Required task ▸
Can you render the items from the line containing "The image size" through the line containing "The height and" as a Markdown table with the columns Row and Line, numbering each row, skipping blank lines, and leaving the pictures out?
+++ Dataset records
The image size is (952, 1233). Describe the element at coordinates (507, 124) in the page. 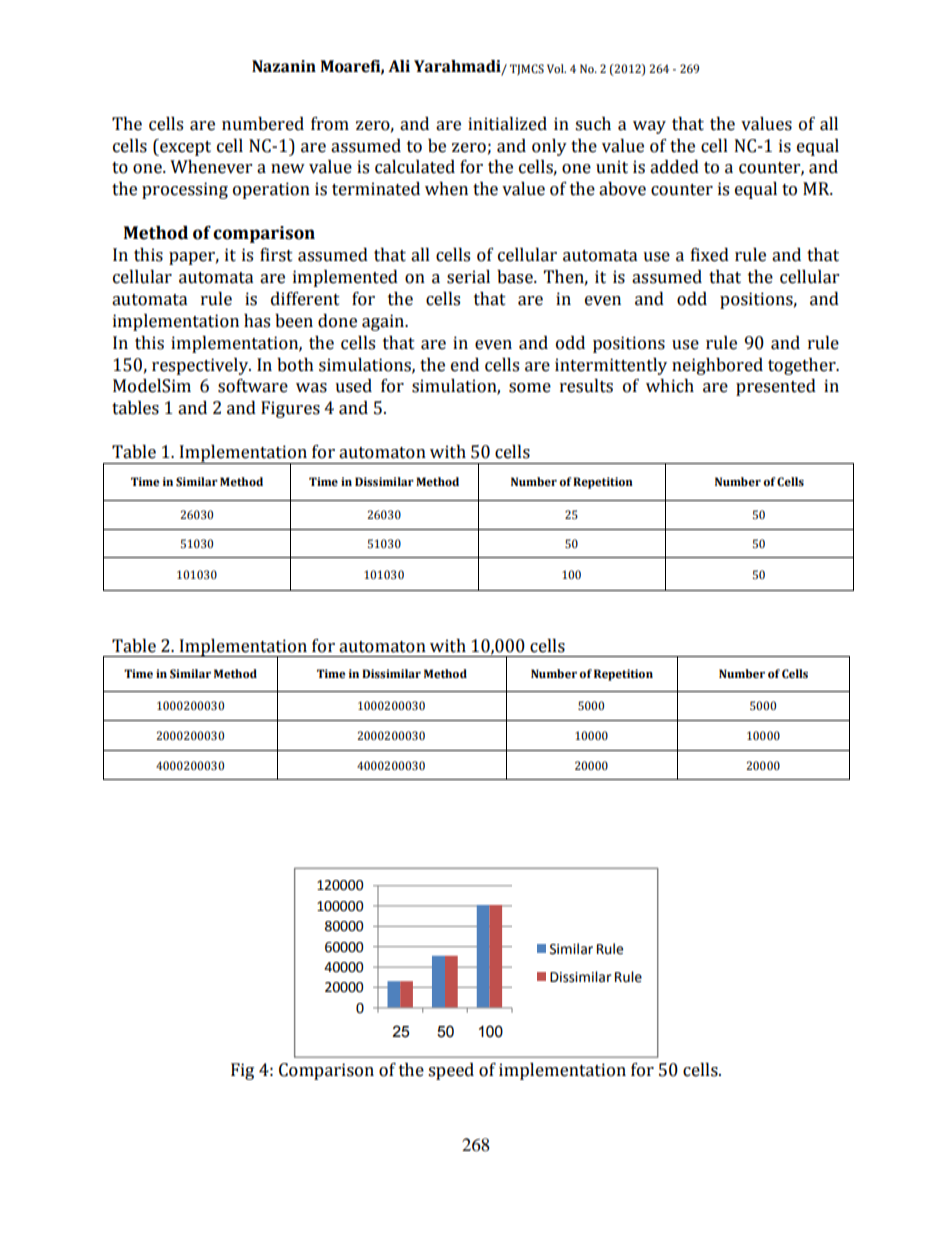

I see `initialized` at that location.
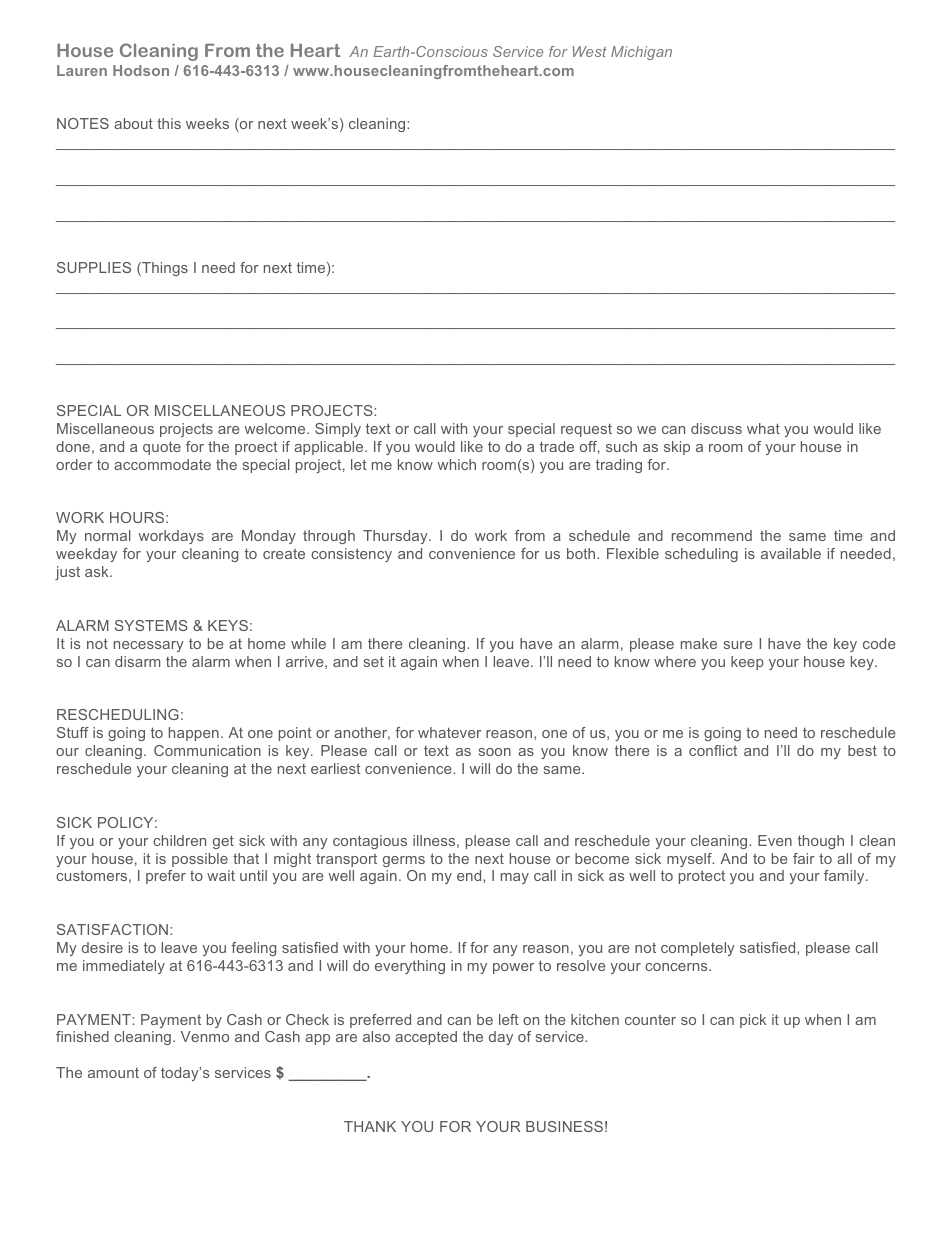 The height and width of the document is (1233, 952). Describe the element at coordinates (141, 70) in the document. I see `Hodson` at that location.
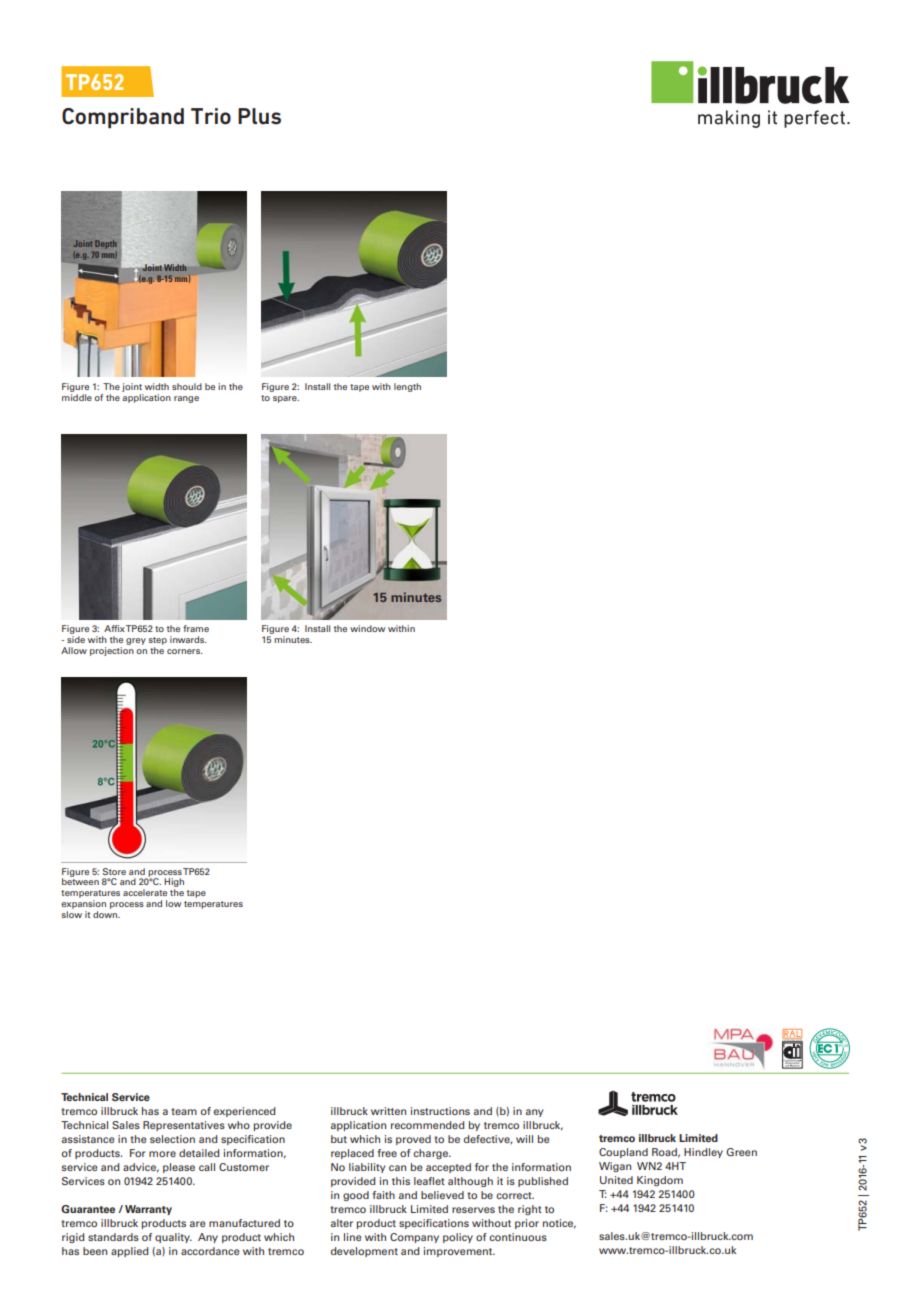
++++++
+++ Dataset records
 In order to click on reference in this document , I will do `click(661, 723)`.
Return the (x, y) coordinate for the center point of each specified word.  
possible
++++++
Task output ▸
| Row | Line |
|---|---|
| 1 | The image size is (952, 1233). Describe the element at coordinates (507, 124) in the page.  |
| 2 | I see `initialized` at that location. |
| 3 |  The height and width of the document is (1233, 952). Describe the element at coordinates (141, 70) in the document. I see `Hodson` at that location. |